Stored entries:
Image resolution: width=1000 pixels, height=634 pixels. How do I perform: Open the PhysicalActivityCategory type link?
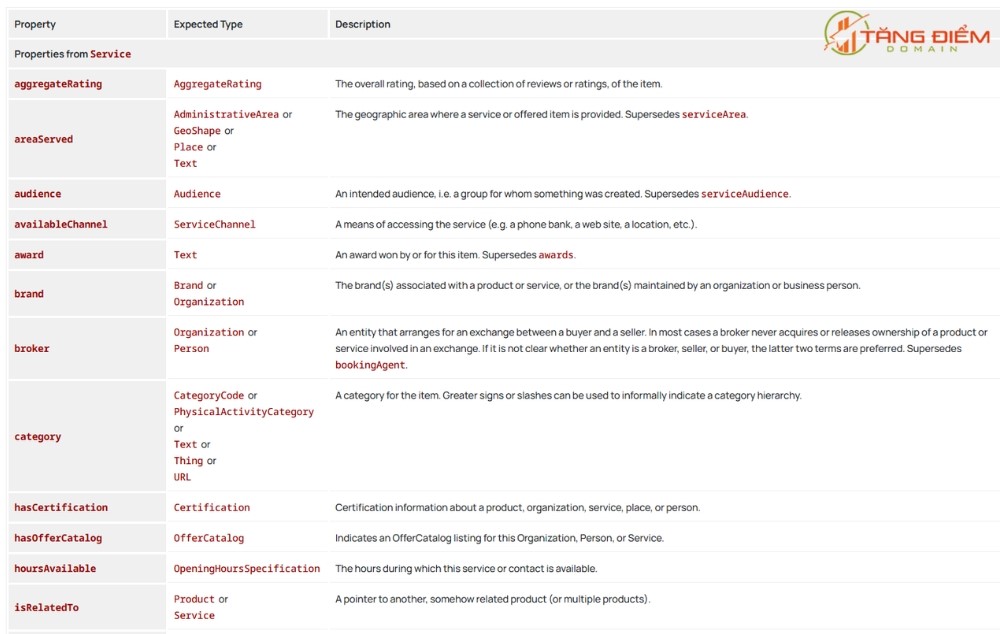(244, 412)
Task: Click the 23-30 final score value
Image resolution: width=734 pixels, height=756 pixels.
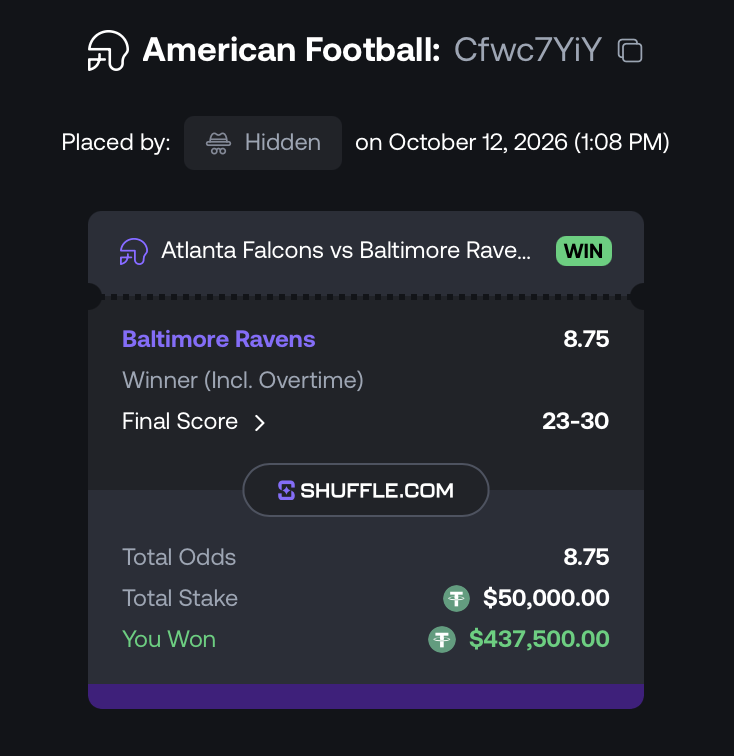Action: [575, 421]
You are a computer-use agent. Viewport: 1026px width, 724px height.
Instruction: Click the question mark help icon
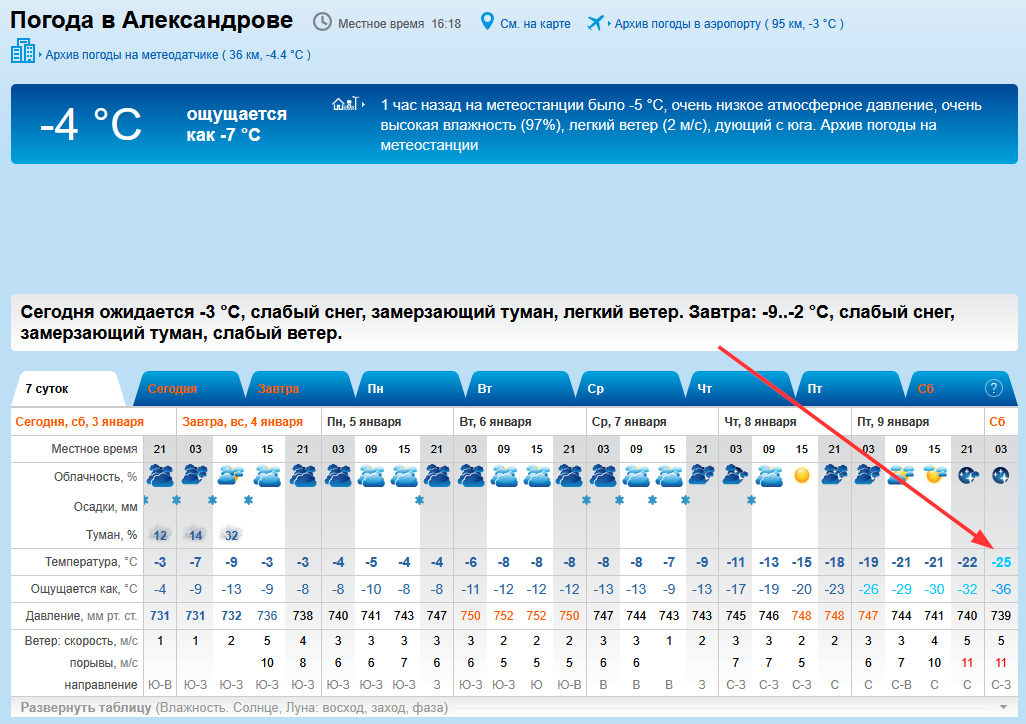(993, 388)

[Problem to solve] Once the line containing "Task: Click the 23-30 final score value" is found, it and every line through the end of the records above should be output exactly, with no pictures.

[Solution below]
Task: Click the 23-30 final score value
Image resolution: width=734 pixels, height=756 pixels.
Action: [575, 421]
You are a computer-use agent. Viewport: 1026px width, 724px height.
Instruction: Click the question mark help icon
(993, 388)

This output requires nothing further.